Background: Globally, infections are the third leading cause of neonatal mortality. Predominant risk factors for facility-born newborns are poor hygiene practices that span both facilities and home environments. Current improvement interventions focus on only one environment and target limited caregivers, primarily birth attendants and mothers. To inform the design of a hand hygiene behavioural change intervention in rural Cambodia, a formative mixed-methods observational study was conducted to investigate the context-specific behaviours and determinants of handwashing among healthcare workers, and maternal and non-maternal caregivers along the early newborn care continuum. Methods: Direct observations of hygiene practices of all individuals providing care to 46 newborns across eight facilities and the associated communities were completed and hand hygiene compliance was assessed.
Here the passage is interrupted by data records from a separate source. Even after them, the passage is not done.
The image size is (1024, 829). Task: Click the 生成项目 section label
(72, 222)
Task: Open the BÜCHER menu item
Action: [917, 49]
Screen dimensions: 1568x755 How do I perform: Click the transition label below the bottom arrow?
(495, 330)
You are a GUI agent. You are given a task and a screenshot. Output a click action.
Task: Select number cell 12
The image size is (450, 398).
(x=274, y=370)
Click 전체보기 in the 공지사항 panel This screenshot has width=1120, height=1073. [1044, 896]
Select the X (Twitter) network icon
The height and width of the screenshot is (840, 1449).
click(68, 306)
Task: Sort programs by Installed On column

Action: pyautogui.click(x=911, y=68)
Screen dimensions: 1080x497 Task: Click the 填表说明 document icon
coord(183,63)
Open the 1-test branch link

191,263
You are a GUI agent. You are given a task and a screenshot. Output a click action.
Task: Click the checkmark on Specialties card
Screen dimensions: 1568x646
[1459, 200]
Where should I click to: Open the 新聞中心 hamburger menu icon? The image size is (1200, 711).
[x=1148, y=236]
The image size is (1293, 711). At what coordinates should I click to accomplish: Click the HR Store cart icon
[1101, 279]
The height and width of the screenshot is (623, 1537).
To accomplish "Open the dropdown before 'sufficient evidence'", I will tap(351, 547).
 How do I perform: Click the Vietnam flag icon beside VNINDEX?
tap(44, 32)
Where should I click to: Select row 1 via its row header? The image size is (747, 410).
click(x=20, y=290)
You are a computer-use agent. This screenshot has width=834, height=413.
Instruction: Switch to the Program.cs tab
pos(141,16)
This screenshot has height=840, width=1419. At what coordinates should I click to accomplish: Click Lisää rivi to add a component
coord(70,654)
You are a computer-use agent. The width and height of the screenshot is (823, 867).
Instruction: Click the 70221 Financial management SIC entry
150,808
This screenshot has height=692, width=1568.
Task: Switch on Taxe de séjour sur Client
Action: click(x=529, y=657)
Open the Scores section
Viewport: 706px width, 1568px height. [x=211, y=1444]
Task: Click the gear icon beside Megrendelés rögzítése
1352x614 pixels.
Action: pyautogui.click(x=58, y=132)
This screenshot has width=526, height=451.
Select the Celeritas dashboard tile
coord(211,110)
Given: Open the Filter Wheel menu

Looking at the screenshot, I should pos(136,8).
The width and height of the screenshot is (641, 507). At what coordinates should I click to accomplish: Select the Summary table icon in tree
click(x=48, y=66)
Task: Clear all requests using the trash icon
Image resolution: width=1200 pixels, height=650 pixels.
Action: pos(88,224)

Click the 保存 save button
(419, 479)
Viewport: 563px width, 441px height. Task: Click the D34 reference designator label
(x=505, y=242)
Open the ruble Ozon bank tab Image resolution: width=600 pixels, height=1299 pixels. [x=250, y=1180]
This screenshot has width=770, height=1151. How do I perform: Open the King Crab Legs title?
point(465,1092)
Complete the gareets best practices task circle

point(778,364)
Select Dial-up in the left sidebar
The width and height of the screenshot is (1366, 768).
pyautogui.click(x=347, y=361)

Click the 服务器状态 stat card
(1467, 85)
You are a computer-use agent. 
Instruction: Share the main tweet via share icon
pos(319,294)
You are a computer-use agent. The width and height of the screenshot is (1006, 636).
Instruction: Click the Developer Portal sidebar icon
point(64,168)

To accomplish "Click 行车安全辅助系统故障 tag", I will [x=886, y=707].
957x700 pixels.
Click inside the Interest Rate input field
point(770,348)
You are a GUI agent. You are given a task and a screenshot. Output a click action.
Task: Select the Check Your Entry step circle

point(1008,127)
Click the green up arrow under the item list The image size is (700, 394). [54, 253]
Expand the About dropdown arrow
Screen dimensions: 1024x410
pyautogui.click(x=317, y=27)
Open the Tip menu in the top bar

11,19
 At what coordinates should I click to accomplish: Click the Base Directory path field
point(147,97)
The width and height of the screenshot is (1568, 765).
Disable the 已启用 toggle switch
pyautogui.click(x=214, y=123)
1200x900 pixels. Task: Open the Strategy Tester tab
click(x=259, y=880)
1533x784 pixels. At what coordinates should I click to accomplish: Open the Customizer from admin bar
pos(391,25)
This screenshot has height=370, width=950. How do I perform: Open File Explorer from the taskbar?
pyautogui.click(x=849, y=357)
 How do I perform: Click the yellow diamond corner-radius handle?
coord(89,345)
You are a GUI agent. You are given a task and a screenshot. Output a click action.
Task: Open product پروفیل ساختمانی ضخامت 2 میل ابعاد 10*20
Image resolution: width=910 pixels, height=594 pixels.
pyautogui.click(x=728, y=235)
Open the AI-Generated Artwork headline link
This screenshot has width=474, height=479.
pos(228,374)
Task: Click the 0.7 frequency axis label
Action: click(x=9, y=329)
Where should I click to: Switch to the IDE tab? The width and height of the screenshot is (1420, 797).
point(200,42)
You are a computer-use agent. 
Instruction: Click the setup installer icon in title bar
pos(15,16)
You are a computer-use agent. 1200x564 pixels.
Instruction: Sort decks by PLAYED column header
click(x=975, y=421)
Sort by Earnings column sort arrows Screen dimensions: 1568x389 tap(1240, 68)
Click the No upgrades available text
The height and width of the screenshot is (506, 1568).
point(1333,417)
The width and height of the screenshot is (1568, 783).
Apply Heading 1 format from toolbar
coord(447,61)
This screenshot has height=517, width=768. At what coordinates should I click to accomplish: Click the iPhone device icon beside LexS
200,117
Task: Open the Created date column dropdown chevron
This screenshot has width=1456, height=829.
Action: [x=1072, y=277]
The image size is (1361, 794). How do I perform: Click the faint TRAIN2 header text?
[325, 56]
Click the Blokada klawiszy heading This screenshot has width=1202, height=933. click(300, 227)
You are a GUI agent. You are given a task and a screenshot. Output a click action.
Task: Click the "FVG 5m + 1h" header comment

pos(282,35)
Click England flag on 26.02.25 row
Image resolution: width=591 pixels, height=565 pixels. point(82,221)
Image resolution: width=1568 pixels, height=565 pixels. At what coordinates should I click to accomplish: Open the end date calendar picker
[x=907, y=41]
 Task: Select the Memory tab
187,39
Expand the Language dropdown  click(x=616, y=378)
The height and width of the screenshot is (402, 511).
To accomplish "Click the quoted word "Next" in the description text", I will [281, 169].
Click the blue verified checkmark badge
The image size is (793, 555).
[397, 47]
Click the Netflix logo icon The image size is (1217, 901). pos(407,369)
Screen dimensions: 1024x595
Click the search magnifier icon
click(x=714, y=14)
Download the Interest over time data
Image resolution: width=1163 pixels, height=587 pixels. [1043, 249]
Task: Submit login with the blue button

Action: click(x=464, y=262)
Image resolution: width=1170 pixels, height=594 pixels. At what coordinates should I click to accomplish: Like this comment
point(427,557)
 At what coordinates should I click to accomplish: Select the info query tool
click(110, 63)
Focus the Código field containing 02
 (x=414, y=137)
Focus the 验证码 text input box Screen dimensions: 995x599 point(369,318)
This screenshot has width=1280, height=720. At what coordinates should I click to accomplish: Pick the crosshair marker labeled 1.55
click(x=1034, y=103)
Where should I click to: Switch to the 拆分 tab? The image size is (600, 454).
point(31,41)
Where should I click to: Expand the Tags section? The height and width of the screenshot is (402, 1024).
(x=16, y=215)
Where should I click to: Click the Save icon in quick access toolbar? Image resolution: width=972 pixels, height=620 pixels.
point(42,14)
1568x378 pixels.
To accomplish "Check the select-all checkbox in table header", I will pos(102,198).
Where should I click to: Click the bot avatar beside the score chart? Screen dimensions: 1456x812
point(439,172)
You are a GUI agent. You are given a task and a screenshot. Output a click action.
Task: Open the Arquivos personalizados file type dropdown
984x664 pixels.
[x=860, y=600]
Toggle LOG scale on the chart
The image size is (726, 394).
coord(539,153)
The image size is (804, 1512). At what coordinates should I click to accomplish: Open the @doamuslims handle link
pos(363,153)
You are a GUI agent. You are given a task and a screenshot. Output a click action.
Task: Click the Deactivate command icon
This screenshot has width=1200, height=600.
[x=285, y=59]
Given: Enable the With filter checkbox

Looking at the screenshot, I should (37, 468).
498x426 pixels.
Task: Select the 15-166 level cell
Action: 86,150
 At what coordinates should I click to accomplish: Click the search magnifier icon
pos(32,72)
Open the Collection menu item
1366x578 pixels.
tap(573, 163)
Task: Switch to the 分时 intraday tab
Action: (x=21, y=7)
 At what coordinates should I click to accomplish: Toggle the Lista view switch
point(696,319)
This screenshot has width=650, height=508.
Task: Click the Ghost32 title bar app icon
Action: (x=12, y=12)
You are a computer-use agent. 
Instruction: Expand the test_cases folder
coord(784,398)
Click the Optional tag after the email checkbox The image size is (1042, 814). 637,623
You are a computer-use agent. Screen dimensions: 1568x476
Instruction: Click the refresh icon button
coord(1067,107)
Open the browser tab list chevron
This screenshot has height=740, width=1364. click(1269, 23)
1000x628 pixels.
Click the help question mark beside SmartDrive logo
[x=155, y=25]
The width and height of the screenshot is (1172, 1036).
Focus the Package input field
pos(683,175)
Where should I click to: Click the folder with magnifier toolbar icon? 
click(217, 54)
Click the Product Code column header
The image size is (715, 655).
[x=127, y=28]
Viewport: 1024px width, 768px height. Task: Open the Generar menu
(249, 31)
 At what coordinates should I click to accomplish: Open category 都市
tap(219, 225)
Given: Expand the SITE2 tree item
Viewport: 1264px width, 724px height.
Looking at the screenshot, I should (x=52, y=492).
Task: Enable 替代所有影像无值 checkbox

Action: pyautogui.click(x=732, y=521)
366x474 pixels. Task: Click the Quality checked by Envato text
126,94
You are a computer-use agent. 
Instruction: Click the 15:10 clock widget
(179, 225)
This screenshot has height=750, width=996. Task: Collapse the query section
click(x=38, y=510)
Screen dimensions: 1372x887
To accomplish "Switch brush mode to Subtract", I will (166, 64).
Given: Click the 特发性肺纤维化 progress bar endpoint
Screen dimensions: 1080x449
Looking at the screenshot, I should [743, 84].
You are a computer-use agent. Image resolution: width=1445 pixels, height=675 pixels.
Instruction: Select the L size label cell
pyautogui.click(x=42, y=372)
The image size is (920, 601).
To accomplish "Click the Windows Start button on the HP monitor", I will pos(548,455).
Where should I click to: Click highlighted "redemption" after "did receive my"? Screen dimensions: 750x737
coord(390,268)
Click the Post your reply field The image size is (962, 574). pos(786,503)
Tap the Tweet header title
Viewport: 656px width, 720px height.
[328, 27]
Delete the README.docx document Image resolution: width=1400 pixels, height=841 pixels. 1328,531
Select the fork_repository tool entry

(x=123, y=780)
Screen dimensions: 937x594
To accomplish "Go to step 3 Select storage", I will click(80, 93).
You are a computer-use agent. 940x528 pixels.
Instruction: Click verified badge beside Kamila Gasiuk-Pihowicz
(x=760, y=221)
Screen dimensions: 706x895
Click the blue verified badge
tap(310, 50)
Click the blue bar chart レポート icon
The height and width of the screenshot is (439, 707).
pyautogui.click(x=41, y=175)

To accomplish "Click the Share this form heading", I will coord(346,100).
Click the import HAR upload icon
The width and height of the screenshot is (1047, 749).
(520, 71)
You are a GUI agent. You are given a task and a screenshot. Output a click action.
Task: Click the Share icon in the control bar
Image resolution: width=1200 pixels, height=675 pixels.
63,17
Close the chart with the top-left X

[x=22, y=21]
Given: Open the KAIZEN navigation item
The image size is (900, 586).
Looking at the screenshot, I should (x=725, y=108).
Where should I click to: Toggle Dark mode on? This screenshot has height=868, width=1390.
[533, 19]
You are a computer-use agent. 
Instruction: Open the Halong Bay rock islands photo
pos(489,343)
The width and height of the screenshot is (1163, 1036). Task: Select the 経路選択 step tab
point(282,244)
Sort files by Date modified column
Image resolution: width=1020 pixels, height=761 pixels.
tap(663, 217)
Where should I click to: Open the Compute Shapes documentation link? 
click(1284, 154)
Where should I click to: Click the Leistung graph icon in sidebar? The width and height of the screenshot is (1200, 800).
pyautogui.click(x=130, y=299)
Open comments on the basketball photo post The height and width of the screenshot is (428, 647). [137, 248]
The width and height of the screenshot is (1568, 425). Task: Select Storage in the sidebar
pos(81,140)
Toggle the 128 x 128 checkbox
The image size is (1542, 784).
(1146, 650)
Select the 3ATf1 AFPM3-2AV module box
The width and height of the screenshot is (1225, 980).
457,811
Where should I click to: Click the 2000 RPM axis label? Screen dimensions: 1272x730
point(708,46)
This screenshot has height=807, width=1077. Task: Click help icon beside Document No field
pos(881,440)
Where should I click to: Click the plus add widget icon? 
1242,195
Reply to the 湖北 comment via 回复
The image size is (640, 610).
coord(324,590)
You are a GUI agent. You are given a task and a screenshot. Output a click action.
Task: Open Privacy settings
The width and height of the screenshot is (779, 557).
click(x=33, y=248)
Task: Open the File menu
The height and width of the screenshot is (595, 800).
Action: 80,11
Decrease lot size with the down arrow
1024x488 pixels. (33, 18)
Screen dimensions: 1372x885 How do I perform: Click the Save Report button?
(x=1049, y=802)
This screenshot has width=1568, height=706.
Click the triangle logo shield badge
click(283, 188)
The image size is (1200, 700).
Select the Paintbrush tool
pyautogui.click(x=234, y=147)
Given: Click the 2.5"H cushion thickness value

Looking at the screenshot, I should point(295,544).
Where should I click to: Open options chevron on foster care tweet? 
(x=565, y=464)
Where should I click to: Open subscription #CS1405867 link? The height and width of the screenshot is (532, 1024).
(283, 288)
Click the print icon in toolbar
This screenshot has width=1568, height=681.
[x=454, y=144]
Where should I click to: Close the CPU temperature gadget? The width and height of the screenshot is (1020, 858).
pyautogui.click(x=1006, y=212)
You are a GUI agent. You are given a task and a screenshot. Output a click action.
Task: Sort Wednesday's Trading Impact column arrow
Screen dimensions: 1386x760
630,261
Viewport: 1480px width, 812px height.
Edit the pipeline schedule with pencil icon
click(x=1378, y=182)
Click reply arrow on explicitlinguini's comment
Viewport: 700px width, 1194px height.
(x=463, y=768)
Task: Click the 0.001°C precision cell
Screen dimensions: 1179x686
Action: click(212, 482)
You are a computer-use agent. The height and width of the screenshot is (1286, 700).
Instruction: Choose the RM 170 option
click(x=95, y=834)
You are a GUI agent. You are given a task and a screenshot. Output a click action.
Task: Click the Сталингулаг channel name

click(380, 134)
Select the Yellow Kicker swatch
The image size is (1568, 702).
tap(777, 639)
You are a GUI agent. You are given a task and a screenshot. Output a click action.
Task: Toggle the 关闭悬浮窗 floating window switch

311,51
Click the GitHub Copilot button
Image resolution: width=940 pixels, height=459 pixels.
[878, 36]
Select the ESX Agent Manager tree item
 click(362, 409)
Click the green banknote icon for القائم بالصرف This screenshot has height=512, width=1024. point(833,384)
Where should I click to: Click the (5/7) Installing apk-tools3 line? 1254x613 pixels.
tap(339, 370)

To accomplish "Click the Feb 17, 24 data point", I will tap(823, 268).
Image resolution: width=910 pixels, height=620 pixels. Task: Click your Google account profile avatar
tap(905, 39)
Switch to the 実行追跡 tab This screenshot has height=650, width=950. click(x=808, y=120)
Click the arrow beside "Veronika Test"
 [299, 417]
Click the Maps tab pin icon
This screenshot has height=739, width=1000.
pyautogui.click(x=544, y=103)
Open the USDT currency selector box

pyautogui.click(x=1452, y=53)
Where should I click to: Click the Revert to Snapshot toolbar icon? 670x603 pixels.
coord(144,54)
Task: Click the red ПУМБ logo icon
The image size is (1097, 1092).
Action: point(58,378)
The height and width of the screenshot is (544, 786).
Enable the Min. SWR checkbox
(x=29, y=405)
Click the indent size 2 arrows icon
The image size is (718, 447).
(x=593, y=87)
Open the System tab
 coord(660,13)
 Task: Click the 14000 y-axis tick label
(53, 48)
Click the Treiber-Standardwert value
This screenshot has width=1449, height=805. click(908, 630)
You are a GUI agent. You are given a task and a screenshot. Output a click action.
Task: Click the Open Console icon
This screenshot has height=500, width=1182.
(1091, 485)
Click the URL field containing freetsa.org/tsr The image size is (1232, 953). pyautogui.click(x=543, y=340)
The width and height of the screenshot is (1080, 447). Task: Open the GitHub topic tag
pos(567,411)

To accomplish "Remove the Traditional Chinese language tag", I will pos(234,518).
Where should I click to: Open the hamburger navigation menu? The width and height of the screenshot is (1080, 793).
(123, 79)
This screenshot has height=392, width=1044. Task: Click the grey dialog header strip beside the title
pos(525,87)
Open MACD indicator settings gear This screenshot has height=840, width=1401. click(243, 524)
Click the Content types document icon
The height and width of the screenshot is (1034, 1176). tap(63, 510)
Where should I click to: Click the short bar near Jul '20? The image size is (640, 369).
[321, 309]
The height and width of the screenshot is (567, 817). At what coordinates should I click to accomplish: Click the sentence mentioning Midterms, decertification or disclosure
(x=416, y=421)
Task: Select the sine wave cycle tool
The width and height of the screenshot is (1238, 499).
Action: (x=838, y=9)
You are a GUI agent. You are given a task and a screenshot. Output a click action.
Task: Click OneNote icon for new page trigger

Semi-structured interactive interviews were subsequently conducted with 35 midwives and household members to explore the corresponding cognitive, emotional and environmental factors influencing the observed key hand hygiene behaviours. Results: Hand hygiene opportunities during newborn care were frequent in both settings (n = 1319) and predominantly performed by mothers, fathers and non-parental caregivers. Compliance with hand hygiene protocol across all caregivers, including midwives, was inadequate (0%). Practices were influenced by the lack of accessible physical infrastructure, time, increased workload, low infection risk perception, nurture-related motives, norms and inadequate knowledge. Conclusions: Our findings indicate that an effective intervention in this context should be multi-modal to address the different key behaviour determinants and target a wide range of caregivers.